## TASK STATEMENT
When the line containing "Click Hog waste value 51" is reached, copy it and each subsequent line of the material below exactly, through the last line.
+ + + + +
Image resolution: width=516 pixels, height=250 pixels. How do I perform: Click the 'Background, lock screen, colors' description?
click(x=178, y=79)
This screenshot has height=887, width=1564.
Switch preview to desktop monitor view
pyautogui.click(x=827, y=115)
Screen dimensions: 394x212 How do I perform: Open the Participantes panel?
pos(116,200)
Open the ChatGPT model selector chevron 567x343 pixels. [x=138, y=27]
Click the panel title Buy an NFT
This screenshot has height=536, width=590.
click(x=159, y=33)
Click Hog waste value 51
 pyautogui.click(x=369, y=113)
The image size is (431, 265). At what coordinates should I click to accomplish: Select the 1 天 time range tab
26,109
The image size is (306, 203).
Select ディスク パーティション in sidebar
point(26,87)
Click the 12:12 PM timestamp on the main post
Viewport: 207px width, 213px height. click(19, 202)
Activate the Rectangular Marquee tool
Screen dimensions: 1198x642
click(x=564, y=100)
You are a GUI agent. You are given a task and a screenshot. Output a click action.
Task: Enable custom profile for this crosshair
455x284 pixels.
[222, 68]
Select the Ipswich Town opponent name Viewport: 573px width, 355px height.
+ + + + +
## FINAL ANSWER
Click Hog waste value 51
 pyautogui.click(x=369, y=113)
The image size is (431, 265). At what coordinates should I click to accomplish: Select the 1 天 time range tab
26,109
The image size is (306, 203).
Select ディスク パーティション in sidebar
point(26,87)
Click the 12:12 PM timestamp on the main post
Viewport: 207px width, 213px height. click(19, 202)
Activate the Rectangular Marquee tool
Screen dimensions: 1198x642
click(x=564, y=100)
You are a GUI agent. You are given a task and a screenshot. Output a click action.
Task: Enable custom profile for this crosshair
455x284 pixels.
[222, 68]
Select the Ipswich Town opponent name Viewport: 573px width, 355px height.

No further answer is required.